Three things to notice:

  1. Most requests are fast. The big hump on the left, where most requests finish under 100ms. That's the experience the "average" tracks.
  2. The tail is long. A small number of requests take 500, 700, 800ms or more. These are also real user experiences.
  3. The mean is pulled right by the tail. With a long tail, the arithmetic mean sits somewhere around 120 to 150ms, above the median but below the bulk of the tail. It describes no one's experience correctly.

Your p99 (the latency only 1% of requests exceed) might be ten times your p50. That "10x factor" is invisible if you only ever look at the average.

What p50, p95, and p99 actually mean

A percentile is a cut point: "p95 is 350ms" means "95% of requests finished in 350ms or less, 5% took longer".

The three percentiles you'll use 99% of the time:

  • p50 (median). Half your requests are faster, half are slower. This is the "typical" user experience. If your p50 is 80ms, the average user feels your API as an 80ms thing.
  • p95. 95% of requests finish in this time or less. 5%, or one in twenty, experience worse. On a site with a million daily requests, that's 50,000 slow experiences a day. p95 is usually where mobile and high-latency network users live.
  • p99. 99% of requests are faster. The worst 1%. On a high-traffic API that's still tens of thousands of worst-case experiences per day. p99 is where GC pauses, cold caches, noisy neighbors, and cascading retries show up.

Two less common but occasionally useful percentiles:

  • p99.9. The worst 0.1%. If you're running a system with strict SLAs or doing capacity planning for a very large service, p99.9 starts to matter. Below that scale, the noise usually exceeds the signal.
  • Max. The single slowest request in your window. Tempting to stare at, but usually reflects an unrelated event (a deploy, a GC, a network blip). Useful for alerting on pathological events, not for tracking trends.

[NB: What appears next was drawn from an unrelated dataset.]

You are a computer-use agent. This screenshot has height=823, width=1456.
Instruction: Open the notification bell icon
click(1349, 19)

What the long tail is actually hiding

If your p99 is 10x your p50, something specific is happening in that tail. The usual suspects:

Database. A missing index, a table that's grown past its cached hot set, a lock that briefly blocks writes. Reads that "should" hit the cache hit disk instead and fall off a cliff.

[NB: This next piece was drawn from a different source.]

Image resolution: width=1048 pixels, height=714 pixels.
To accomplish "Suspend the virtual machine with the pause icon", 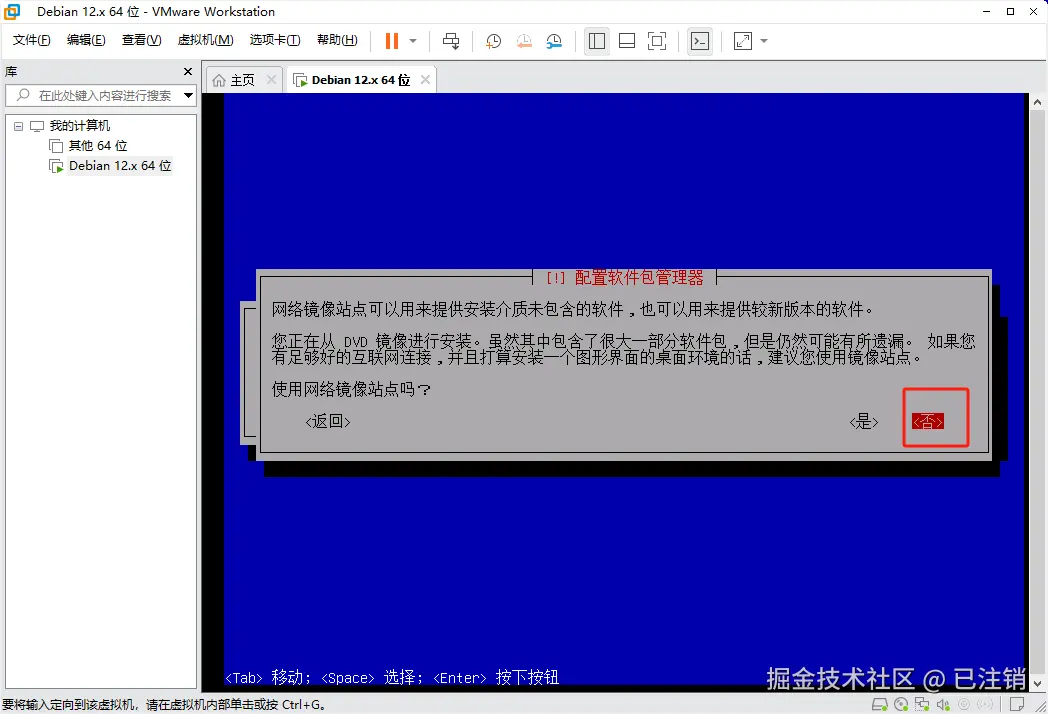I will click(390, 41).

Garbage collection or runtime pauses. In JVM, Node, Python, Go, or any other runtime with garbage collection, full GC cycles can pause execution for tens to hundreds of milliseconds. They show up as clumps of slow requests from otherwise-fast instances.

Cold caches. The first request to hit a given cache key, region, or instance after a restart or deploy takes the full unpenalized path. Your p99 can be "the first request of the minute".

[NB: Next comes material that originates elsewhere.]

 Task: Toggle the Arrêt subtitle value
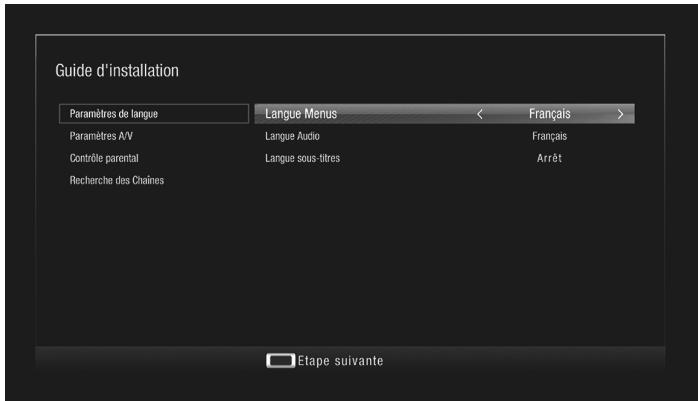(549, 158)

Noisy neighbors. On shared infrastructure, someone else's spike pins CPU, disk, or network briefly. Your service pays the cost in tail latency.

Retries and fallback paths. When a downstream service flakes, your retry logic adds its full budget (often 100–500ms per retry) to the request's apparent latency.

Connection pool saturation. Under concurrency, requests wait for an available connection before work begins. This shows up as a p95 / p99 gap that grows faster than linear with load.

A healthy p50 with an ugly p99 usually means one of these. Fix it, and p99 collapses toward p95 in days.

Choosing the right percentile for your use case

Not every service cares about every percentile equally. A rough mental model:

  • Interactive user-facing APIs. Track p50 and p95. p50 for your "typical user" story; p95 for the worst tolerable experience.
  • Payments, checkouts, anything revenue-critical. p99 is your operating metric. A 1% failure rate on a checkout is a real money problem.
  • Background jobs, ETL, async pipelines. p95 or mean are usually fine. Nobody's waiting on a response, so a tail of slow jobs doesn't degrade UX.
  • Tight SLAs. p99.9 is often contractual. If you're operating at that level, you already know.

A common mistake: tracking p50 as your alerting metric. A big regression in the tail can double your p99 without moving p50 at all. You'll find out from user tickets before you find out from your dashboard.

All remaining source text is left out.